The opposition Isamaa party has called for the immediate establishment of a fund aimed at assuaging the fears of vaccination-skeptics who may otherwise get the shot.
Isamaa's board said in a statement that "Vaccination and effective management of vaccination will help to ensure that our society functions and reduce the burden on the hospital network."
A vaccination injury fund, as Isamaa called it, would provide reassurance to those skeptical about vaccinations, in so doing both promoting vaccination and curbing the viral spread, the party said.
The statement, approved by the party's governing board with the blessing of party leader Helir-Valdor Seeder, also said that those who recover from the virus should have a longer period of certification than the current six months.
"Recovery from coronavirus infection and/or the presence of antibodies should entitle a person to a coronavirus passport valid for one year," the board said.
More testing and quarantining is also needed, Isamaa said. "In order to prevent the spread of the virus, in addition to unvaccinated close contacts, vaccinated close contacts should also be PCR tested. An alternative to testing is to self-isolate in case of infection within family."
Seeder says that Estonia must both act decisively and seek societal support in its quest for measures that will help the country get out of the current situation.

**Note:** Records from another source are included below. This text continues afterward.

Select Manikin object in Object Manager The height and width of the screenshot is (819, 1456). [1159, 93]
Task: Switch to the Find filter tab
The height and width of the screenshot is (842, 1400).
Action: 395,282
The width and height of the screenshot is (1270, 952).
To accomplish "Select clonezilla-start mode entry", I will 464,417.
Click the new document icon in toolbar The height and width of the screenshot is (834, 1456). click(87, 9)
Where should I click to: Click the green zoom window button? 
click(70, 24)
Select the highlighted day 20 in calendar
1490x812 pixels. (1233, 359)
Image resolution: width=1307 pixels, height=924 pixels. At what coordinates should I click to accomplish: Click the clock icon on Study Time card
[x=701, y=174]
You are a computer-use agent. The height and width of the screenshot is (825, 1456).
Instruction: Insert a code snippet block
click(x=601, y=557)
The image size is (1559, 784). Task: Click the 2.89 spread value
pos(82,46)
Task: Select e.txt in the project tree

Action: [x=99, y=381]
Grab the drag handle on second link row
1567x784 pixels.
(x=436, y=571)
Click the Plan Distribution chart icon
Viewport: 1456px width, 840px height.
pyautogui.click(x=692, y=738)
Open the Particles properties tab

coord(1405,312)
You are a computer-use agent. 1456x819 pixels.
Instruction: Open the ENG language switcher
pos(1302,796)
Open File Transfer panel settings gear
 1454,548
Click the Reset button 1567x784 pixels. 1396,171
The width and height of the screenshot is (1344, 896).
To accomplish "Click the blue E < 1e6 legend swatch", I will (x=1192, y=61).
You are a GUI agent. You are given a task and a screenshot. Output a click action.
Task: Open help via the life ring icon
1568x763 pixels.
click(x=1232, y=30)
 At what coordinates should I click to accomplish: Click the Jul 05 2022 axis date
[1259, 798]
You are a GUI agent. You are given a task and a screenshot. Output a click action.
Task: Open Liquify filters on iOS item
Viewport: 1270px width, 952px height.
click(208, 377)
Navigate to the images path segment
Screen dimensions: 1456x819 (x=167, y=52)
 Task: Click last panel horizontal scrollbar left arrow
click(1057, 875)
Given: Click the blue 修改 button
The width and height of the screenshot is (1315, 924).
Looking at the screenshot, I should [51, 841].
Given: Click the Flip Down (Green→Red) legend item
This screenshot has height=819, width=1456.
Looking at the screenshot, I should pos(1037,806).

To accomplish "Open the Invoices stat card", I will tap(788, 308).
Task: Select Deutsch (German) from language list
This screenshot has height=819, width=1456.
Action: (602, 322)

"We encourage reduced contact and responsible behavior to limit the spread of the virus," the statement added.
Well over 500 people are currently hospitalized due to the virus, the majority of them unvaccinated, while the estimated capacity in an over-strained healthcare sector which has seen an exodus of staff suffering burnout, at least according to some media reports, stands at around 600 spaces.
Wednesday saw over 2,000 new covid cases identified over the past 24 hours.